--- begin ---

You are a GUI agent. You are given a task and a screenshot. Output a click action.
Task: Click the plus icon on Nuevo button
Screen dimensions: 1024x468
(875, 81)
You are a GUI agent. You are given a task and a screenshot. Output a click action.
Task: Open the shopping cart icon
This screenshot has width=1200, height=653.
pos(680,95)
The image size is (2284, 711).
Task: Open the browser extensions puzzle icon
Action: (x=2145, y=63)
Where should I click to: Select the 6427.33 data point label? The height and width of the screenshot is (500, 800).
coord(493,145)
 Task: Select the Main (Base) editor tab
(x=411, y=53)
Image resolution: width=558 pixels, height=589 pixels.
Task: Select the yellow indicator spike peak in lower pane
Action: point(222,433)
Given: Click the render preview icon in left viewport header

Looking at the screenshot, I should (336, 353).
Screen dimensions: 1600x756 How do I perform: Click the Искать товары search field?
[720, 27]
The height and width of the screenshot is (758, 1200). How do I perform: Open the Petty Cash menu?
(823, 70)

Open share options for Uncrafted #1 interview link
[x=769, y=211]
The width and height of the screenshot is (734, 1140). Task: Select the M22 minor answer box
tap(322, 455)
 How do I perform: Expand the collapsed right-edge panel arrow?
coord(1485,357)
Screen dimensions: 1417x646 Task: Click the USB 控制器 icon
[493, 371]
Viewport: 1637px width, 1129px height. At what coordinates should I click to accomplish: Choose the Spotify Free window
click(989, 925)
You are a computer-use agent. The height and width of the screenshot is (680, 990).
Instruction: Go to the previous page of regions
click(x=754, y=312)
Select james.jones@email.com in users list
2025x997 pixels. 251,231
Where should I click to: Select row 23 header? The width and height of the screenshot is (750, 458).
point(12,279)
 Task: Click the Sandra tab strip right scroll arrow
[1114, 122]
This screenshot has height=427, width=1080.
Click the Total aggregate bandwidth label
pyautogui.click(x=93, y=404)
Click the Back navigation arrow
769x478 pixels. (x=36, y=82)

--- end ---

### EXERCISE TASK
Copy every one of the rows above word for word, keeping each line's spelling, spacing and punctuation unchanged.

### PROBLEM SOLUTION
You are a GUI agent. You are given a task and a screenshot. Output a click action.
Task: Click the plus icon on Nuevo button
Screen dimensions: 1024x468
(875, 81)
You are a GUI agent. You are given a task and a screenshot. Output a click action.
Task: Open the shopping cart icon
This screenshot has width=1200, height=653.
pos(680,95)
The image size is (2284, 711).
Task: Open the browser extensions puzzle icon
Action: (x=2145, y=63)
Where should I click to: Select the 6427.33 data point label? The height and width of the screenshot is (500, 800).
coord(493,145)
 Task: Select the Main (Base) editor tab
(x=411, y=53)
Image resolution: width=558 pixels, height=589 pixels.
Task: Select the yellow indicator spike peak in lower pane
Action: point(222,433)
Given: Click the render preview icon in left viewport header

Looking at the screenshot, I should (336, 353).
Screen dimensions: 1600x756 How do I perform: Click the Искать товары search field?
[720, 27]
The height and width of the screenshot is (758, 1200). How do I perform: Open the Petty Cash menu?
(823, 70)

Open share options for Uncrafted #1 interview link
[x=769, y=211]
The width and height of the screenshot is (734, 1140). Task: Select the M22 minor answer box
tap(322, 455)
 How do I perform: Expand the collapsed right-edge panel arrow?
coord(1485,357)
Screen dimensions: 1417x646 Task: Click the USB 控制器 icon
[493, 371]
Viewport: 1637px width, 1129px height. At what coordinates should I click to accomplish: Choose the Spotify Free window
click(989, 925)
You are a computer-use agent. The height and width of the screenshot is (680, 990).
Instruction: Go to the previous page of regions
click(x=754, y=312)
Select james.jones@email.com in users list
2025x997 pixels. 251,231
Where should I click to: Select row 23 header? The width and height of the screenshot is (750, 458).
point(12,279)
 Task: Click the Sandra tab strip right scroll arrow
[1114, 122]
This screenshot has height=427, width=1080.
Click the Total aggregate bandwidth label
pyautogui.click(x=93, y=404)
Click the Back navigation arrow
769x478 pixels. (x=36, y=82)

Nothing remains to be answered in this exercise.